* **Exercise details**
Only these lines of the data below are wanted: the one with "Za otroke in mladino (118, 1670)", the one with "Dodaj v koledar (647, 336)", and any lines between them, each repeated exactly.

* **Recorded information**
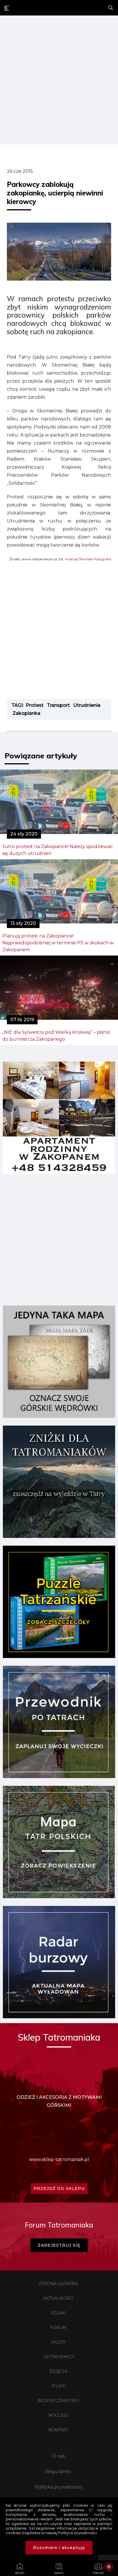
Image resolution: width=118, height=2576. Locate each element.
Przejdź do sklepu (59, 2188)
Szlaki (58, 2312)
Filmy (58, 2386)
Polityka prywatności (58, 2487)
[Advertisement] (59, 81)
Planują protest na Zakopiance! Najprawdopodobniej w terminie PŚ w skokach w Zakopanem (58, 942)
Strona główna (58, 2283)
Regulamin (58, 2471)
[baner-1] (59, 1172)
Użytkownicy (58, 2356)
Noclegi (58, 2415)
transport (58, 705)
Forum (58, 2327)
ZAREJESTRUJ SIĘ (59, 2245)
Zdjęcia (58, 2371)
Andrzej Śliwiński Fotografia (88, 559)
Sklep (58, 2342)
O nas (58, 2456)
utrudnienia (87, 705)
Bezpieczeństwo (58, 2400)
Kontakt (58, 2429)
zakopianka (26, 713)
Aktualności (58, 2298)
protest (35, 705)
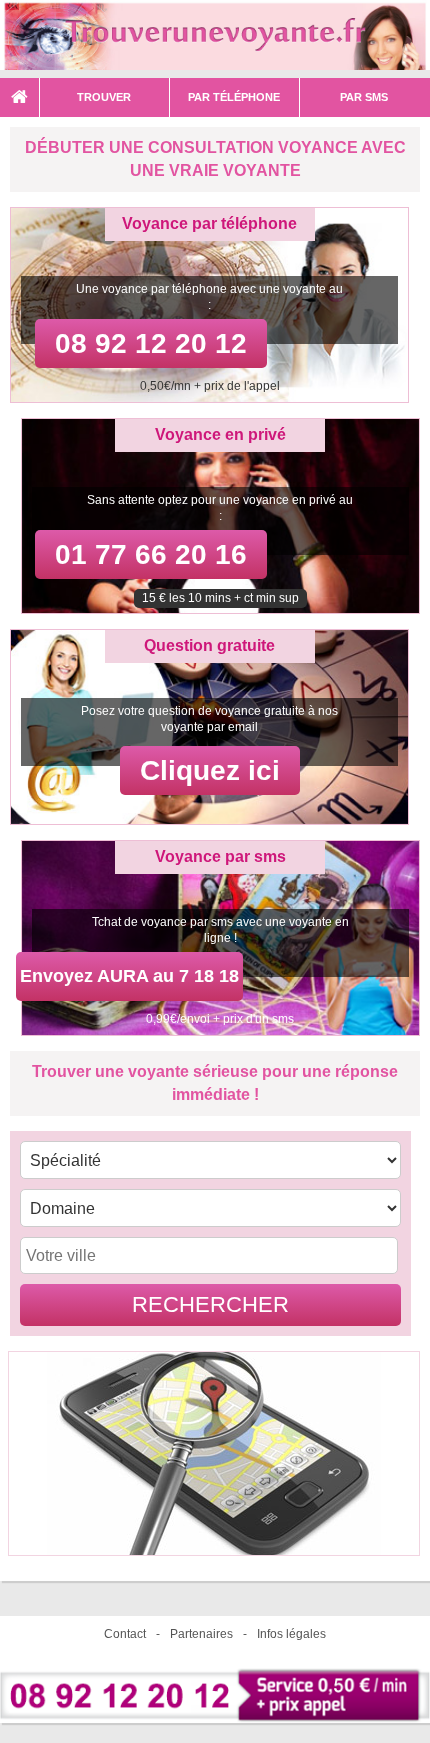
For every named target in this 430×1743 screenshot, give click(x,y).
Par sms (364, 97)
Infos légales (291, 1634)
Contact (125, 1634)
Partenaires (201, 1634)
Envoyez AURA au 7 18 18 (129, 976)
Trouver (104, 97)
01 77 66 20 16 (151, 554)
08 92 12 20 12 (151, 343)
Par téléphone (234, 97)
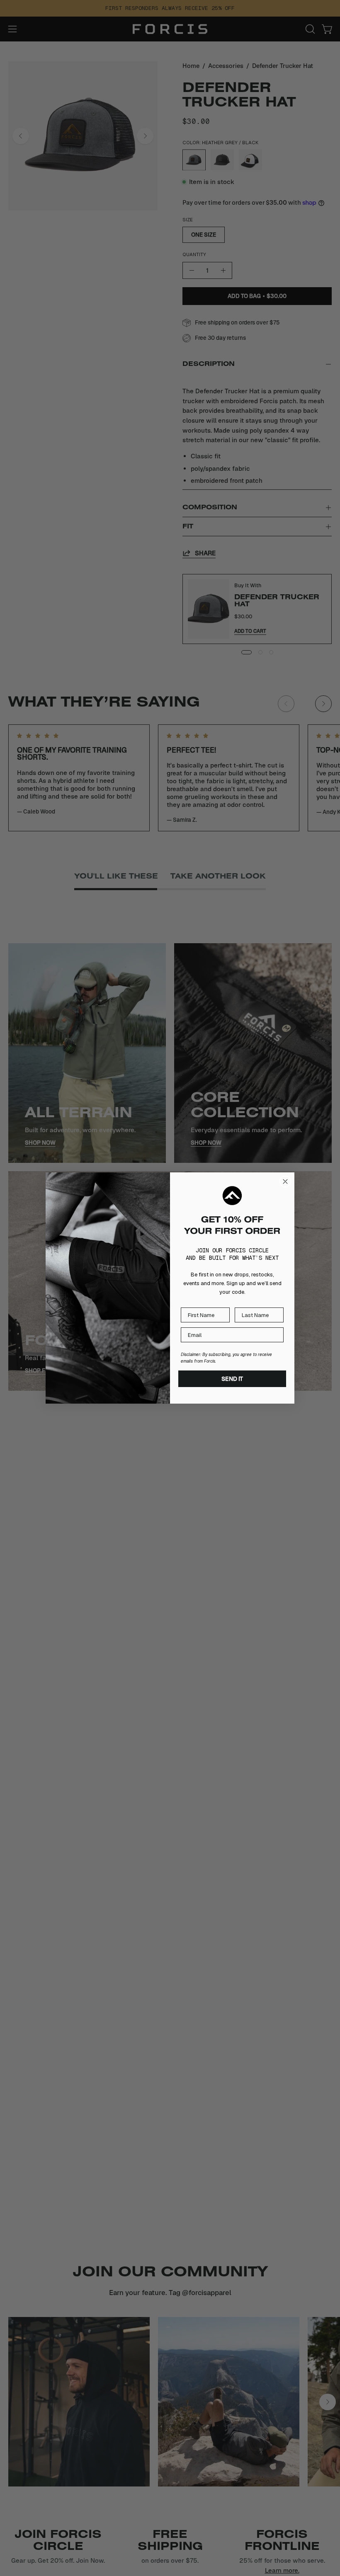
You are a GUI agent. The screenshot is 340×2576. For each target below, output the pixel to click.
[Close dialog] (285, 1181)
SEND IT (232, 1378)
---
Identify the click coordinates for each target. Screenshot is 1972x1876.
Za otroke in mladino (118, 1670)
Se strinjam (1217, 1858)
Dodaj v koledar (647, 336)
--
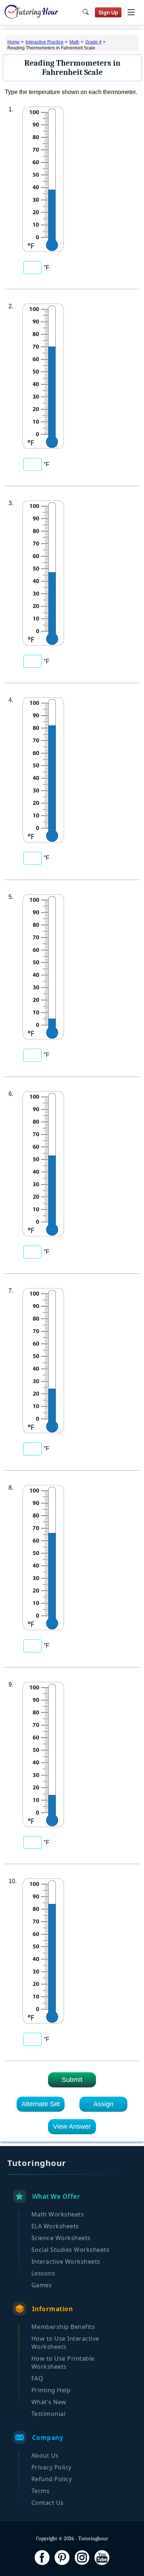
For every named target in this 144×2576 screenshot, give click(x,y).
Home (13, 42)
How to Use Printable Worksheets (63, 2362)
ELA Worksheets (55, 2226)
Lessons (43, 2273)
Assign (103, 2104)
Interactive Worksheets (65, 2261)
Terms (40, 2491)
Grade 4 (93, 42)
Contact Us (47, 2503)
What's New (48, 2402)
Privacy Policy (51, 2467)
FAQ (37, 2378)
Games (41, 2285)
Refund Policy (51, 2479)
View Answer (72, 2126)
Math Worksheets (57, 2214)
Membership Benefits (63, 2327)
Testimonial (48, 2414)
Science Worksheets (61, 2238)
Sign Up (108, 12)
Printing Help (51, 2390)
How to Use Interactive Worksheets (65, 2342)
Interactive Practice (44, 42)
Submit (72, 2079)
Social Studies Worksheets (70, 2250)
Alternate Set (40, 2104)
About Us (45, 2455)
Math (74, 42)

* **Task response**
Za otroke in mladino (118, 1670)
Se strinjam (1217, 1858)
Dodaj v koledar (647, 336)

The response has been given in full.